2. Description of the Related Art
Conventional liquid crystal display panels employ a scanning frequency of about 60 Hz. Although a scanning frequency of 60 Hz is largely adequate, it is too slow for dynamic images and often results in image smear. To prevent image smear, one solution for preventing image smear is to increase the scanning frequency, for example, 120 Hz.
In a 120 Hz monitor, a frame displayed in a 60 Hz monitor is processed and divided into two sub-frames. For a pixel, the sum of the generated brightness in the two sub-frames is equal to the brightness generated in the original frame, but in another embodiment, the two sub-frames may have different brightness.
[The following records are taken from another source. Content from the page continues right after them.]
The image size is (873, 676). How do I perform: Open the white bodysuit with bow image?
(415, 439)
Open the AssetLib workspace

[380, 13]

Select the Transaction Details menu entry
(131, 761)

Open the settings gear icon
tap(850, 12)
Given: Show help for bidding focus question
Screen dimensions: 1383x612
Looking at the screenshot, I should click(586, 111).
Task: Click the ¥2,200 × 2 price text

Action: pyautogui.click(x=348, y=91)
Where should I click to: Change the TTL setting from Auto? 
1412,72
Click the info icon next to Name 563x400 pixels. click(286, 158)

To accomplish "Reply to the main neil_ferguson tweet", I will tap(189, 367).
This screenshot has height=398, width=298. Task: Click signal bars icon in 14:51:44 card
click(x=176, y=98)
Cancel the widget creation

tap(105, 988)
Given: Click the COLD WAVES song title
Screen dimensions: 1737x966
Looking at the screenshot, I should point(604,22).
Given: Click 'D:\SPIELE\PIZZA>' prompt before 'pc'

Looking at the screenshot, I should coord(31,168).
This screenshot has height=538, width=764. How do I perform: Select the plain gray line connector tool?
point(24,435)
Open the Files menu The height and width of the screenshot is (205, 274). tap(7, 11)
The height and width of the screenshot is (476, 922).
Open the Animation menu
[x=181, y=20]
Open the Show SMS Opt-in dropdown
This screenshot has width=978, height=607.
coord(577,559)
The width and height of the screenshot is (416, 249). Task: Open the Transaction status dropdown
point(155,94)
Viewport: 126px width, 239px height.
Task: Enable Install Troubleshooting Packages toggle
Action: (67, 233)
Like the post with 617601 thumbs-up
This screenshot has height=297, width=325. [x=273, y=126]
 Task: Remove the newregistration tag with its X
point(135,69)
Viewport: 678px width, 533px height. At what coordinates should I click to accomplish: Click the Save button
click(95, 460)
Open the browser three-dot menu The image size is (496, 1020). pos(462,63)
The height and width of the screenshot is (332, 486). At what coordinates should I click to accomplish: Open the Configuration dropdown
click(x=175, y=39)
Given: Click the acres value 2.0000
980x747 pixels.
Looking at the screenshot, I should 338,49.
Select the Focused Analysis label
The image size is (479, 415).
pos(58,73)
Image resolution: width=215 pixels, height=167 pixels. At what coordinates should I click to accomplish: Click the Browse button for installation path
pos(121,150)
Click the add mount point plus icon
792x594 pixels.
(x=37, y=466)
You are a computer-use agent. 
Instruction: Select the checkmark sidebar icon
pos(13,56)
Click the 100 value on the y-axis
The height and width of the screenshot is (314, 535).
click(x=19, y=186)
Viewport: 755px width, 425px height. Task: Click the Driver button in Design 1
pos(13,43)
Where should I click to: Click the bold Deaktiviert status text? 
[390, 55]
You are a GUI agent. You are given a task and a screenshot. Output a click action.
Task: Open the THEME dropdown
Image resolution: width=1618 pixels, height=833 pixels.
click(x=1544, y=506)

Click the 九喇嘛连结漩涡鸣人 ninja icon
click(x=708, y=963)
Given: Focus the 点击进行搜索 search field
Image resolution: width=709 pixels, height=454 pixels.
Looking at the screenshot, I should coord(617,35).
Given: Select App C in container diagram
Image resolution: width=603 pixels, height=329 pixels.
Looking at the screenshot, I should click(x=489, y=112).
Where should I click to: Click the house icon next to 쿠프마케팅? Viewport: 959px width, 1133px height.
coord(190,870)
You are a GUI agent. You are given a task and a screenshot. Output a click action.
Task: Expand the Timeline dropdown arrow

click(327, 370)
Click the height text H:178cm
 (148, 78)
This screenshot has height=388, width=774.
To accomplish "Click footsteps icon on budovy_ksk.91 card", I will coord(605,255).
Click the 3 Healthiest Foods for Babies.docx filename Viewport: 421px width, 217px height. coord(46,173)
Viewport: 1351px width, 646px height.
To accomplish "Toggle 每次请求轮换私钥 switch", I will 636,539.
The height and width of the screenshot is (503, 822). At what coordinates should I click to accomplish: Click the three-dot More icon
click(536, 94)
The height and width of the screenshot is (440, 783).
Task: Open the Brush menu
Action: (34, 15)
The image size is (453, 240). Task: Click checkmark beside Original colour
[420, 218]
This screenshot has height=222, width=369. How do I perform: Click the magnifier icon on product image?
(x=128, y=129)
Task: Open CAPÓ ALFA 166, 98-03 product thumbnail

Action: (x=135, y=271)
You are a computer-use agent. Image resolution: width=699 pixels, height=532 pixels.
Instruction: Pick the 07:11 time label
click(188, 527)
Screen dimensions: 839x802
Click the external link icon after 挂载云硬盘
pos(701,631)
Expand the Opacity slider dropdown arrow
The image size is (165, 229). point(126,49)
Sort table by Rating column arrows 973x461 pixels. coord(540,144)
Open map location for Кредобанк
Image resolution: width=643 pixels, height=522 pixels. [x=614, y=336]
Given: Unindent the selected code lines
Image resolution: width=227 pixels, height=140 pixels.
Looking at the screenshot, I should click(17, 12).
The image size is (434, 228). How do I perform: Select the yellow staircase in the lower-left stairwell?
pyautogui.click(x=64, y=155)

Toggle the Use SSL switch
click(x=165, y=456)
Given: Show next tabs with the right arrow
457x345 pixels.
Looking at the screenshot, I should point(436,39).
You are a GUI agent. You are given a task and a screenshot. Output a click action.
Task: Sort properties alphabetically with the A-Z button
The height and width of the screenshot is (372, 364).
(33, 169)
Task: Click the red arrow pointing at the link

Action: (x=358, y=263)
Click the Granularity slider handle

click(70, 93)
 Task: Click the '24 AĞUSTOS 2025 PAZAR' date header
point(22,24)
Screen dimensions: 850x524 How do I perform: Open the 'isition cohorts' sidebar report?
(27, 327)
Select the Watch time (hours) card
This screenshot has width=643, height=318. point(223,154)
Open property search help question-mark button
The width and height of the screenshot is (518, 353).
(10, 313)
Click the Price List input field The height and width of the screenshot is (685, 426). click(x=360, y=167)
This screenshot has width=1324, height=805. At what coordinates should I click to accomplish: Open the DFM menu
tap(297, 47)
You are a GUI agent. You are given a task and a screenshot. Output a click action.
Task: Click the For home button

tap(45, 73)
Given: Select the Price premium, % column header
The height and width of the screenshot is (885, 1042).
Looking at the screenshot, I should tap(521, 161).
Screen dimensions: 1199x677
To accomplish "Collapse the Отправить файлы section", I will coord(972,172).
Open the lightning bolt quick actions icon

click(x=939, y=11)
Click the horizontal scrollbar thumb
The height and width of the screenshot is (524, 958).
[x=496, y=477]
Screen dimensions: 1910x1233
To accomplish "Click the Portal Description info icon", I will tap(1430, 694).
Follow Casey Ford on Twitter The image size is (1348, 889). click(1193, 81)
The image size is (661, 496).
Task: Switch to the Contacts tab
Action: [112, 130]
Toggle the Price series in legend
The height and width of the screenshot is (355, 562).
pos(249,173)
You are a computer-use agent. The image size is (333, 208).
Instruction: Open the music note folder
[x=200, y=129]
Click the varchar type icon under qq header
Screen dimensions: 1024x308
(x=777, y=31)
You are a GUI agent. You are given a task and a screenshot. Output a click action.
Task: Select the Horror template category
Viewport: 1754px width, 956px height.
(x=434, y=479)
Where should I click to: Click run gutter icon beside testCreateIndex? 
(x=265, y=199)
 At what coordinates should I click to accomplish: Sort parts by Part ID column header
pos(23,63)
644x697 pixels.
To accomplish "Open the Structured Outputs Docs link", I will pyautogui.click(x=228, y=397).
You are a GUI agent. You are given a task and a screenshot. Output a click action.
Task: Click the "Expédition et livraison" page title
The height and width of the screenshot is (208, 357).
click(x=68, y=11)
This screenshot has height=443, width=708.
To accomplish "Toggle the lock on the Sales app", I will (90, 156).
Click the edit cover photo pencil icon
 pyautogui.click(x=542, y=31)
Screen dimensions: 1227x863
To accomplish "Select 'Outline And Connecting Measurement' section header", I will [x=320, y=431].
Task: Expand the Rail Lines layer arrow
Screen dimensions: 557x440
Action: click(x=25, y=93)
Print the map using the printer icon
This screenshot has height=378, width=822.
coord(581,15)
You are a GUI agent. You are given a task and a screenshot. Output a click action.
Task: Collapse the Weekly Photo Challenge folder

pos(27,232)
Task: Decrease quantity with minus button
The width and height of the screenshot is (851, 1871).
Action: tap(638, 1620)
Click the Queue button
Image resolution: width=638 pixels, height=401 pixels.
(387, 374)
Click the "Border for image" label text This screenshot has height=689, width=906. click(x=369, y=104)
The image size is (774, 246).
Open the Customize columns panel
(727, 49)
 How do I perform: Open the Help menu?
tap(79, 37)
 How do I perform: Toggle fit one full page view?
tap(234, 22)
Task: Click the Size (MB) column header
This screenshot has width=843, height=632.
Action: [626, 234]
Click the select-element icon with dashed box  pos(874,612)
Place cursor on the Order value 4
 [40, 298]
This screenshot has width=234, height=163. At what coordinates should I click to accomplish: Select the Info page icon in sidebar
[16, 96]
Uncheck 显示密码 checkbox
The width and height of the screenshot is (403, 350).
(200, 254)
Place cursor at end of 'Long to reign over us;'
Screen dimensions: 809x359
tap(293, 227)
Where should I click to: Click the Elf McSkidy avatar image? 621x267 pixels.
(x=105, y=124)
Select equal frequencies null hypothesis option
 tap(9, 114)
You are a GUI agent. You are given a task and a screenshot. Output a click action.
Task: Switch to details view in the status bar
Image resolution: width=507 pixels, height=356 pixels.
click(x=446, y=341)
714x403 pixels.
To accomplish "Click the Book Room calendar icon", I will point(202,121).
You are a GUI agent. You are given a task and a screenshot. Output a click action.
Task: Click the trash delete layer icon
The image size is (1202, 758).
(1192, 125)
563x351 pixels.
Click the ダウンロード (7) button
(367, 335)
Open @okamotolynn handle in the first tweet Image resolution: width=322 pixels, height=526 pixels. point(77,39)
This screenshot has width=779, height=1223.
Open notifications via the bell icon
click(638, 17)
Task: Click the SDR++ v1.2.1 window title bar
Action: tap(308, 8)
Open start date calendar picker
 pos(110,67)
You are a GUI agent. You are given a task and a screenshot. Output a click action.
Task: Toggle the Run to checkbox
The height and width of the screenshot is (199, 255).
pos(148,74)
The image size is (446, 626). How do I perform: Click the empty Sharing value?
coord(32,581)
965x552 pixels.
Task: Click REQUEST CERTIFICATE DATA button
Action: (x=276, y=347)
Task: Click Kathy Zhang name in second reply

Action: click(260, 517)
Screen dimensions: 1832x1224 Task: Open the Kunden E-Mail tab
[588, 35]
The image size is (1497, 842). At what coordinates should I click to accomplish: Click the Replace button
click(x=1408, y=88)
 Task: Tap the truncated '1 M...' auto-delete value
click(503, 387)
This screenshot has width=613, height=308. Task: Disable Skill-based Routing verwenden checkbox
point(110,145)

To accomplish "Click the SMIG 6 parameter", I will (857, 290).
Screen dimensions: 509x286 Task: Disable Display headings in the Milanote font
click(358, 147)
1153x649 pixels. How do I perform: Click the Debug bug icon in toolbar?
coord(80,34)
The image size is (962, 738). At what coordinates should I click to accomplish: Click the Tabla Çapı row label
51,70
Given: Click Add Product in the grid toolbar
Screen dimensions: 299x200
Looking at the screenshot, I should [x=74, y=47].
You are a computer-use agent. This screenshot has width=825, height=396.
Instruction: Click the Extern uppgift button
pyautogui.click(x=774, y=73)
Although the increased scanning frequency can reduce image smear in dynamic images, it also reduces the charge/discharge period, and the voltage level of the pixel may not be capable of achieving the required data voltage. FIGS. 1A and 1B show voltage waveforms of a pixel of a 60 Hz monitor being charged, and voltage waveforms of a pixel of a 120 Hz monitor being charged. Vcom represents the voltage level of a common electrode. Pixels are enabled/disabled by their corresponding gate voltages Vgate. When a pixel is enabled by its gate voltage Vgate, a data voltage Vdata begins charging the pixel. Pixel voltage Vpixel represents the voltage level of the pixel. Referring to FIG. 1A, after the gate voltage Vgate enables the pixel, the pixel voltage Vpixel begins charging to the data voltage Vdata. At the end of time period T, the pixel voltage Vpixel achieves the data voltage Vdata. Referring to FIG. 1B, the amount of time for charging is T/2, half of that for conventional 60 Hz monitors, and is thus too short to charge the pixel voltage Vpixel to the data voltage Vdata. As shown in FIG. 1B, at the end of charging period, there is a voltage difference ΔVd-p between the pixel voltage Vpixel and the data voltage Vdata. The voltage difference ΔVd-p damages the image contact of the liquid crystal display panel. Thus, novel methods for driving a pixel capable of overcoming the described shortcomings are desirable.